§ Task objective:
Reproduce the following records line for line, changing nothing.

Word and element locating records
○ ○ ○ ○
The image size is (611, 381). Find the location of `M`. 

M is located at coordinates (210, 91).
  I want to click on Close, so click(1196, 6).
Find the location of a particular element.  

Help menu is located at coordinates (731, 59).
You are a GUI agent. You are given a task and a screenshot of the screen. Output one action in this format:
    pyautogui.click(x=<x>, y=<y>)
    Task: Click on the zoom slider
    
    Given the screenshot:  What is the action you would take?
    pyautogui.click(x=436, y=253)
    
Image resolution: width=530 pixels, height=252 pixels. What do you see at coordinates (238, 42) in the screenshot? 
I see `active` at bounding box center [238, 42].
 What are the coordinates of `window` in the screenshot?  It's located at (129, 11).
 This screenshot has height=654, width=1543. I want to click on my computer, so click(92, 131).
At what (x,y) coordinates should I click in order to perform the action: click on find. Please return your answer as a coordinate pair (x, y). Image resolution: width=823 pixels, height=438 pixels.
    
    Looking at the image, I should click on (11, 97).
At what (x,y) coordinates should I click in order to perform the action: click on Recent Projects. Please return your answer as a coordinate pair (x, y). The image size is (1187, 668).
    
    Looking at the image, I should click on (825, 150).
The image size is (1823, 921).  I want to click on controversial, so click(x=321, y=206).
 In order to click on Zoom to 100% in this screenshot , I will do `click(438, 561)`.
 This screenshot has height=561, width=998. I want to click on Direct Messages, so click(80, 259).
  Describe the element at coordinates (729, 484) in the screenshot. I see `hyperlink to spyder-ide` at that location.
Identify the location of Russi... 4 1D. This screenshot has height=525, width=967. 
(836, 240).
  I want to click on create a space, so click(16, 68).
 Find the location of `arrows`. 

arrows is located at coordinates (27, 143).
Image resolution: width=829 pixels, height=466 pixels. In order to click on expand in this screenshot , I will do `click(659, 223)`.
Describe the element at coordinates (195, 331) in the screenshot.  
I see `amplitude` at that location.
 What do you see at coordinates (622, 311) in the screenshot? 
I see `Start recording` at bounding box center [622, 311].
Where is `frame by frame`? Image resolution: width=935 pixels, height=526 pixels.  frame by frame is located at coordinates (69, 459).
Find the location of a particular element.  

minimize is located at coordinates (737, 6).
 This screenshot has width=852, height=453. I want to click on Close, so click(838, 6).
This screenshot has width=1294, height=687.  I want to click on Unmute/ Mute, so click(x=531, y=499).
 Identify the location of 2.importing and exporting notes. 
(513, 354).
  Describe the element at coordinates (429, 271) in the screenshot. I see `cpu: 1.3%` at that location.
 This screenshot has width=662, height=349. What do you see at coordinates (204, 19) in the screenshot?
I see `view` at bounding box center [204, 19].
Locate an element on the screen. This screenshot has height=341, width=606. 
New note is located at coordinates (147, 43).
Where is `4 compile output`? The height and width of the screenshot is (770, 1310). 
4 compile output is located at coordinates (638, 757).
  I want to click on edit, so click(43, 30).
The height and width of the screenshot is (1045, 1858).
○ ○ ○ ○
§ Response to the task:
The image size is (611, 381). Find the location of `M`. 

M is located at coordinates (210, 91).
  I want to click on Close, so click(1196, 6).
Find the location of a particular element.  

Help menu is located at coordinates (731, 59).
You are a GUI agent. You are given a task and a screenshot of the screen. Output one action in this format:
    pyautogui.click(x=<x>, y=<y>)
    Task: Click on the zoom slider
    
    Given the screenshot:  What is the action you would take?
    pyautogui.click(x=436, y=253)
    
Image resolution: width=530 pixels, height=252 pixels. What do you see at coordinates (238, 42) in the screenshot? 
I see `active` at bounding box center [238, 42].
 What are the coordinates of `window` in the screenshot?  It's located at (129, 11).
 This screenshot has height=654, width=1543. I want to click on my computer, so click(92, 131).
At what (x,y) coordinates should I click in order to perform the action: click on find. Please return your answer as a coordinate pair (x, y). Image resolution: width=823 pixels, height=438 pixels.
    
    Looking at the image, I should click on (11, 97).
At what (x,y) coordinates should I click in order to perform the action: click on Recent Projects. Please return your answer as a coordinate pair (x, y). The image size is (1187, 668).
    
    Looking at the image, I should click on (825, 150).
The image size is (1823, 921).  I want to click on controversial, so click(x=321, y=206).
 In order to click on Zoom to 100% in this screenshot , I will do `click(438, 561)`.
 This screenshot has height=561, width=998. I want to click on Direct Messages, so click(80, 259).
  Describe the element at coordinates (729, 484) in the screenshot. I see `hyperlink to spyder-ide` at that location.
Identify the location of Russi... 4 1D. This screenshot has height=525, width=967. 
(836, 240).
  I want to click on create a space, so click(16, 68).
 Find the location of `arrows`. 

arrows is located at coordinates (27, 143).
Image resolution: width=829 pixels, height=466 pixels. In order to click on expand in this screenshot , I will do `click(659, 223)`.
Describe the element at coordinates (195, 331) in the screenshot.  
I see `amplitude` at that location.
 What do you see at coordinates (622, 311) in the screenshot? 
I see `Start recording` at bounding box center [622, 311].
Where is `frame by frame`? Image resolution: width=935 pixels, height=526 pixels.  frame by frame is located at coordinates (69, 459).
Find the location of a particular element.  

minimize is located at coordinates (737, 6).
 This screenshot has width=852, height=453. I want to click on Close, so click(838, 6).
This screenshot has width=1294, height=687.  I want to click on Unmute/ Mute, so click(x=531, y=499).
 Identify the location of 2.importing and exporting notes. 
(513, 354).
  Describe the element at coordinates (429, 271) in the screenshot. I see `cpu: 1.3%` at that location.
 This screenshot has width=662, height=349. What do you see at coordinates (204, 19) in the screenshot?
I see `view` at bounding box center [204, 19].
Locate an element on the screen. This screenshot has height=341, width=606. 
New note is located at coordinates (147, 43).
Where is `4 compile output`? The height and width of the screenshot is (770, 1310). 
4 compile output is located at coordinates (638, 757).
  I want to click on edit, so click(43, 30).
The height and width of the screenshot is (1045, 1858).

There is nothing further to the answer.